На интуицию накинулись с особенной жадностью. Все точно сразу прозрели. Правда, теперь, как и раньше, все видят по-своему, и видения современных философов, постигающих сущности, так же мало похожи друг на друга, как и умозаключения старых философов, добывающих истины свои путем силлогизмов. Правда и то, что интуиция – вовсе не такая уже новая выдумка, как это сейчас утверждается. Спиноза говорил о tertium genus cognitionis, [193] o cognitio intuitiva [194] как о совершеннейшем виде познания. Мы у него встречаем такого рода утверждения, чисто интуитивные, как sentimus experimurque nos aeternos esse. Сочинения Шопенгауэра полны рассуждениями о преимуществе интуитивного познания перед дискурсивным. А между тем Шопенгауэр является наиболее последовательным, если хотите, единственным последовательным кантианцем, ни на минуту не забывающим, что мир – это мое представление. По учению современных философов, Шопенгауэр должен быть психологистом par exellence, и мир сущностей должен быть для него навсегда закрыт. Между тем если кого из философов послекантовского периода можно назвать онтологистом, то, конечно, прежде всего Шопенгауэра. Это отнюдь не значит, что я разделяю его мысли о пессимизме, любви, искусстве, религии и т. д. Наоборот, у Шопенгауэра я найду мало суждений, с которыми я бы согласился. Но, очевидно, это совершенно неважно: не по хорошу мил, а по милу хорош. Я подчеркну, и подчеркну именно потому, что этого никто знать не хочет: из прославившихся философов вы можете мало указать таких людей, которые бы умели столь чутко прислушиваться к тайне человеческого бытия, как Шопенгауэр. Он говорил только о том, что видел своими глазами и слышал своими ушами. Недаром он называл своим главным учителем вселенную, а глаза у него были зоркие и слух необычайно тонкий, так что ему открывалось многое такое, чего другие не подозревали и сейчас не подозревают. Вот почему многочисленные противоречия не только не портят, но украшают его философские рассуждения.

● ● ● ● ●

- Что нужно сделать:
**A.** Кого фрагмент об интуиции называет «единственным последовательным кантианцем»?
**B.** Объясните, опираясь на фрагмент об интуиции, почему многочисленные противоречия не портят, а украшают философские рассуждения Шопенгауэра.
**C.** Продолжите фрагмент об интуиции с того места, где он заканчивается.
Строки, приведённые далее, никак не связаны с фрагментом об интуиции.

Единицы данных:
● ● ● ● ●

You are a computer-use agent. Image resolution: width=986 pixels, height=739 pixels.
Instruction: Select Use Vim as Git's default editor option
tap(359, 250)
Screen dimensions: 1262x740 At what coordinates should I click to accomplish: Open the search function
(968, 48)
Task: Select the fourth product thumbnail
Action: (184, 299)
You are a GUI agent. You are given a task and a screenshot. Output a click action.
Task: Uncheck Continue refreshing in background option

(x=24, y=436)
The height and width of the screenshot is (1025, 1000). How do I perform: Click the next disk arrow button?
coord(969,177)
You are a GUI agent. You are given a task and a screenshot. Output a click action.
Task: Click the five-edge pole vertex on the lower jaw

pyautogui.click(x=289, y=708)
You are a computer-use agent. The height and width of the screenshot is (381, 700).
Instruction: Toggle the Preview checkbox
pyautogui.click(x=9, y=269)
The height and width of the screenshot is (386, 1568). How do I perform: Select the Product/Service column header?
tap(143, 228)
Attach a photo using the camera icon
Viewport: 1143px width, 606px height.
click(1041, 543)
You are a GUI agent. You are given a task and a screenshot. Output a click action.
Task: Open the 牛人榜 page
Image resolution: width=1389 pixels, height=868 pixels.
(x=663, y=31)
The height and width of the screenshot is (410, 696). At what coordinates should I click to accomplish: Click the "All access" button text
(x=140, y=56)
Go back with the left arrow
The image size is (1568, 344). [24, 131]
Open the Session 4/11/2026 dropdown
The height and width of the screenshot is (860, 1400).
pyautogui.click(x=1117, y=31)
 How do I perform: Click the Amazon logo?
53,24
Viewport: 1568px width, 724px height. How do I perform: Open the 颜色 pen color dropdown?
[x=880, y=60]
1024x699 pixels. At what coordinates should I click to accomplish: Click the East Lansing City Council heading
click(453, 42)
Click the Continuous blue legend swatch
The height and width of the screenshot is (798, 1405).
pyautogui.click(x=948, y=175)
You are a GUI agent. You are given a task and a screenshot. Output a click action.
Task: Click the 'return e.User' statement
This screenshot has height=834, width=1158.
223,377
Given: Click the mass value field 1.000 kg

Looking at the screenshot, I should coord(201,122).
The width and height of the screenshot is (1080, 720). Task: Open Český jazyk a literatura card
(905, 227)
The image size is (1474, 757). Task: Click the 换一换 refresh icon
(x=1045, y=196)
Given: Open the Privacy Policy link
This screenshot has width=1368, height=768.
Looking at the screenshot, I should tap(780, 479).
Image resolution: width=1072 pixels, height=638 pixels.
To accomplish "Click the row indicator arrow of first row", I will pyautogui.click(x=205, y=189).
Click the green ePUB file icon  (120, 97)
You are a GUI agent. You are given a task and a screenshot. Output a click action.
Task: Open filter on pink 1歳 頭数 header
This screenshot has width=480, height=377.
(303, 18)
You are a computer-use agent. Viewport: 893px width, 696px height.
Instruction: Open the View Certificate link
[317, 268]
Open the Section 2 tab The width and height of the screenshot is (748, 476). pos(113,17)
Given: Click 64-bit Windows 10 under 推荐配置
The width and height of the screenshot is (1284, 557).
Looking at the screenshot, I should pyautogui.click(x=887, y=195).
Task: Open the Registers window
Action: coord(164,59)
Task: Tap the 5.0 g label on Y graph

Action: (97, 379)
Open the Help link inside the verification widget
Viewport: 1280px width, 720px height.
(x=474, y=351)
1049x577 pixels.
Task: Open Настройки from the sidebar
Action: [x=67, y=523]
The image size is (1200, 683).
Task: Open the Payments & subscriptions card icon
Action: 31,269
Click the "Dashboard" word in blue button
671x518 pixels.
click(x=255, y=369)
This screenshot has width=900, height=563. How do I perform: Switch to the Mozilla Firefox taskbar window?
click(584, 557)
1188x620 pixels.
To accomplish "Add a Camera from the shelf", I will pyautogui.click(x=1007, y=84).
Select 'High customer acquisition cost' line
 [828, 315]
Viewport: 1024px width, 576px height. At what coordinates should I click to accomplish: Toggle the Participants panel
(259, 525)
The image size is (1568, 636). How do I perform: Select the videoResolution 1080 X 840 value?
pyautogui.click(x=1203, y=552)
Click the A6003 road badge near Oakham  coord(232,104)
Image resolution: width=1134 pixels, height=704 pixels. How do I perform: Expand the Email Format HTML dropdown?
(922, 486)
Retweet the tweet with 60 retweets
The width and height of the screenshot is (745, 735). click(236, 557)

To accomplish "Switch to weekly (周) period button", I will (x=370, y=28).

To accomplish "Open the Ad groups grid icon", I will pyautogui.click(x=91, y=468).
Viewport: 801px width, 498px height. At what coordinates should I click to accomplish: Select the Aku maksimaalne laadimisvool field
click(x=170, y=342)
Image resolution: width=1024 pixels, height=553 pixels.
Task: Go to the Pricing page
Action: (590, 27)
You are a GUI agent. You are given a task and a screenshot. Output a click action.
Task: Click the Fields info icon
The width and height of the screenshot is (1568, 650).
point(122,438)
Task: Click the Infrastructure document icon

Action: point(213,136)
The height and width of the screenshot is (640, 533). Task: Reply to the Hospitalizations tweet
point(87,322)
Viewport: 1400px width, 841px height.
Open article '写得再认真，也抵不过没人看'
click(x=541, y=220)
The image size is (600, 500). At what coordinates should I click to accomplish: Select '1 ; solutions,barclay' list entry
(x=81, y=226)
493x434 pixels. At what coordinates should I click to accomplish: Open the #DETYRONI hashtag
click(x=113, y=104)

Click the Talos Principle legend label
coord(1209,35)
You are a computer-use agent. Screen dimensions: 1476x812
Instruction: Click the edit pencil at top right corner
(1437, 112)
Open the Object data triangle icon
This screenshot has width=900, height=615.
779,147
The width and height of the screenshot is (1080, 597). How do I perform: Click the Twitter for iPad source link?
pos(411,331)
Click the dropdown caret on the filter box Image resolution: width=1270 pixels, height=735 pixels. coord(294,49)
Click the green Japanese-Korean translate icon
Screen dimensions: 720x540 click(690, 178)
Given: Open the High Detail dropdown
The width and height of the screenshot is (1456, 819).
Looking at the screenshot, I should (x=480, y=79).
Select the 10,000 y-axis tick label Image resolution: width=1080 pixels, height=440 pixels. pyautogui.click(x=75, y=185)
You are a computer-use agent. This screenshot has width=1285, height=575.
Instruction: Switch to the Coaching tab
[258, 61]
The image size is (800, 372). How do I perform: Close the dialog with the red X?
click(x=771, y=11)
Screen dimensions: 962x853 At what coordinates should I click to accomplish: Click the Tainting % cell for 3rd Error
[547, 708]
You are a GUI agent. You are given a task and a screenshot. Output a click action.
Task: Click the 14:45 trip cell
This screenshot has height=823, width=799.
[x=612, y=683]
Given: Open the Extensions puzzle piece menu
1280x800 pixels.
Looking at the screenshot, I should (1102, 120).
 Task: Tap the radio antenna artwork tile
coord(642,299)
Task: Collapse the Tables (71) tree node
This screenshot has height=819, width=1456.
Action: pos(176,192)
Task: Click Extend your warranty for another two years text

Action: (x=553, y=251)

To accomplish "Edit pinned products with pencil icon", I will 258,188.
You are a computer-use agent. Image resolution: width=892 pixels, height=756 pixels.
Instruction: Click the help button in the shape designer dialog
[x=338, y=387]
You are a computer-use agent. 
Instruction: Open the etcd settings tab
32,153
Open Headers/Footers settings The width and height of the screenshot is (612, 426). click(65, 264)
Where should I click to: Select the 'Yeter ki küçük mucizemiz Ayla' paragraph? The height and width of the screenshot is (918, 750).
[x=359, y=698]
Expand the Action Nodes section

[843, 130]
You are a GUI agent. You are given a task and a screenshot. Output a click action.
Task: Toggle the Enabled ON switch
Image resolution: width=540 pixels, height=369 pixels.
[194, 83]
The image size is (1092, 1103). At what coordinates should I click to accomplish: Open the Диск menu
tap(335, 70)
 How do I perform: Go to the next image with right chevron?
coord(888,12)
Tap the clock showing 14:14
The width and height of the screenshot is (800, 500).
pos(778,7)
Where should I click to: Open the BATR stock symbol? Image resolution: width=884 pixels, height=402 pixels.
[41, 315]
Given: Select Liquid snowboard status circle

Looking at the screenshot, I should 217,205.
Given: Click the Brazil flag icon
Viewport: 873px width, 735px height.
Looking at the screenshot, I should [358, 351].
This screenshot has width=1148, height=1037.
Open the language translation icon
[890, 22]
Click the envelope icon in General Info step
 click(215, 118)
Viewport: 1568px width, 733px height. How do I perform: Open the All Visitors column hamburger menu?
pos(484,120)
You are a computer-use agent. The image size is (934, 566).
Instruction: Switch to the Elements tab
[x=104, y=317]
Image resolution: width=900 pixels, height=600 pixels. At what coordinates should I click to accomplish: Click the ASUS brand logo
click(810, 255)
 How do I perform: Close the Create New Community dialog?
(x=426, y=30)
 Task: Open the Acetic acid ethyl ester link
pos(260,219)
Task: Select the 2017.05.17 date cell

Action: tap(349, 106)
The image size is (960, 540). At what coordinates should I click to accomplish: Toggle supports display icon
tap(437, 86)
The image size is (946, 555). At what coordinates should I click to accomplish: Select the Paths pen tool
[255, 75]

● ● ● ● ●

- Ответы к заданиям:
**A.** Шопенгауэра.

**B.** Шопенгауэр говорил только о том, что видел своими глазами и слышал своими ушами, а своим главным учителем называл вселенную. У него были зоркие глаза и необычайно тонкий слух, поэтому ему открывалось многое, чего другие не подозревали и сейчас не подозревают.

**C.**
193
Третий род познания (лат.).
194
Интуитивное познание (лат.).
Вот почему для нас совершенно неважно, согласны мы или не согласны с его «выводами». У Шопенгауэра, больше чем у кого-нибудь другого, можно научиться пренебрежительно относиться к философским «убеждениям». Совершенно безразлично, будет ли человек думать, что мир есть мое представление или что я постигаю сущность бытия. Если только человек живет в этом мире и постигает богатство и разнообразие жизни, а не долбит доставшиеся ему по наследству идеи, – вы его не можете не слушать. Да и вообще, в философии совершенно неважно, каких убеждений держится человек. Больше того, «убеждения» компрометируют философа. Я могу даже в этом случае сослаться на самого Ницше, чтоб не отстать от Бердяева и Иванова. «Каждый раз, – говорит он, – когда философ выставляет на вид свои убеждения, я вспоминаю слова старинной мистерии: adventavit asinus pulcher et fortissimus!» [195]
195
Пришел осел, прекрасный и пресильный (лат.).
Убеждения, столь необходимые в повседневной жизни, в философии допустимы лишь условно. Величайшая прерогатива философов – это свобода от убеждений, и без этой свободы вы никогда не проникнете в мир сущности. Но современная гносеология смотрит на дело иначе. Она считает, что убеждения в философии так же необходимы, как и в науке, даже больше, ибо, по ее идее, философия есть из наук наука. Современный философ видит свой последний идеал в магометанстве: верую в единого Аллаха и его пророка Магомета. Всякий не признающий Магомета и Аллаха есть неверный. Уже Кант добивался того, чтоб метафизика была наукой. И так как ему не удалось найти для метафизики настоящей опоры – тех синтетических суждений a priori, которыми держатся другие науки, то он предпочел с метафизикой не связываться. Новейшая школа, как я говорил, нашла опору для метафизики, и философы-магометане могут вздохнуть свободно: найден единый Аллах и Магомет, всем пророкам пророк.